The Cloud TPU v4 is Google’s Tensor Processing Unit offering itself up to machine learning and data computation. First announced by Google CEO Sundar Pichai in 2021, the technical details of the TPU v4 were officially unveiled in a research paper published at the start of April.

Featuring 4,096 chips, it’s ten times faster than the previous v3 iteration. However – growth and technical advancement from its own predecessor is one thing – but improvements made over the market’s leader is another.

Nvidia, once known for producing graphics cards for gaming, are now an integral part of deep learning and artificial intelligence solutions. The recent growth and development of OpenAI, one of Nvidia’s partners, has certainly contributed to their booming stock and market dominance. Could we see this disrupted by Google’s Cloud TPU v4 which threatens to offer a faster, and more environmentally economical AI solution?
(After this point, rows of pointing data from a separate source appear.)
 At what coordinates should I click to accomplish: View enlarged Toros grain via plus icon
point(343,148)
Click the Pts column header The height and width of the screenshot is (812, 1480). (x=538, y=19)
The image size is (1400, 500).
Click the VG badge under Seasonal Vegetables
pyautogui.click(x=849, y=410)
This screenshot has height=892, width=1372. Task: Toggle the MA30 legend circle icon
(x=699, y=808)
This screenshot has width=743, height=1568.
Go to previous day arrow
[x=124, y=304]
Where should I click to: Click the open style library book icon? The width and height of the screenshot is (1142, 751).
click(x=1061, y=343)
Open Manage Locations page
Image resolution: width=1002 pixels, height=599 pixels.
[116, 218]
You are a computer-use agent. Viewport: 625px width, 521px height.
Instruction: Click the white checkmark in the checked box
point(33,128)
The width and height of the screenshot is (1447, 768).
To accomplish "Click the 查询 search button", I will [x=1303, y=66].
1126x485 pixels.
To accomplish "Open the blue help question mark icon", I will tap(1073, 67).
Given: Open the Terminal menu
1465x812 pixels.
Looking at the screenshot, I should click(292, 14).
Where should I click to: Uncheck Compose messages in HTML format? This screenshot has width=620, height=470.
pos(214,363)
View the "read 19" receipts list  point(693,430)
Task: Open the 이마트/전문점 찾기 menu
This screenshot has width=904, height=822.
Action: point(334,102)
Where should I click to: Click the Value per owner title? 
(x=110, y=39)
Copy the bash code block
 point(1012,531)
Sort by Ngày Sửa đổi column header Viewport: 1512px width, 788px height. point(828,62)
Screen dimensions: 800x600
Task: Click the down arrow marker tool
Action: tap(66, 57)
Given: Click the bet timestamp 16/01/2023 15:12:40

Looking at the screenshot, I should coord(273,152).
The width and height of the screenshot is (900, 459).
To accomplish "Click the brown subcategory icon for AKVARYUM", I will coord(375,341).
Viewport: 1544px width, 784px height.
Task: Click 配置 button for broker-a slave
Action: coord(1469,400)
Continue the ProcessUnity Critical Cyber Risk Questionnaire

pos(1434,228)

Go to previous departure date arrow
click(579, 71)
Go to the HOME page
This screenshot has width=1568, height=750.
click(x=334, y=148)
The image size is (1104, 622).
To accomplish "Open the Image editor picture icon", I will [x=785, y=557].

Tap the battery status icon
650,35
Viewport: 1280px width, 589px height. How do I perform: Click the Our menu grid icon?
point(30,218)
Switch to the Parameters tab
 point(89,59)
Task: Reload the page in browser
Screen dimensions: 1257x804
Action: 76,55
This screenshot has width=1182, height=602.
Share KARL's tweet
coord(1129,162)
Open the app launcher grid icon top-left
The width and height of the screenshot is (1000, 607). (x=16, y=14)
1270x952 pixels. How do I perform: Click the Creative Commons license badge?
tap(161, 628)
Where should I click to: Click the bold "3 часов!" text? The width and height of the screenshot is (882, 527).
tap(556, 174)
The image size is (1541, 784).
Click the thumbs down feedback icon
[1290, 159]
While the Cloud TPU has previously been used to train AI and provide the backbone to data centres, Nvidia’s A100 and H100 have established a lock-jaw grip on the industry. You’d be hard pressed to find a giant tech company that doesn’t rely on Nvidia’s chips in some way. In fact, reliance on them has allowed for the recent inflation of GPU prices, which has angered many in the gaming community.

Google is claiming the TPU v4 is “1.2x – 1.7x faster and uses 1.3x – 1.9x less power than the Nvidia A100,” though a comparison with the H100 was not provided as Google are not willing to compare systems developed two years apart. A suitable comparison would be a TPU developed in 2023 with a 4nm process size.

Nvidia’s chips were used to train GPT-4, which has contributed to much of Big Tech’s recent interests in AI. Whether Google’s recent growth has anything to say about that, we’re only going to be able to wait and see.

At the end of the day, can Google’s TPU v4 run Crysis?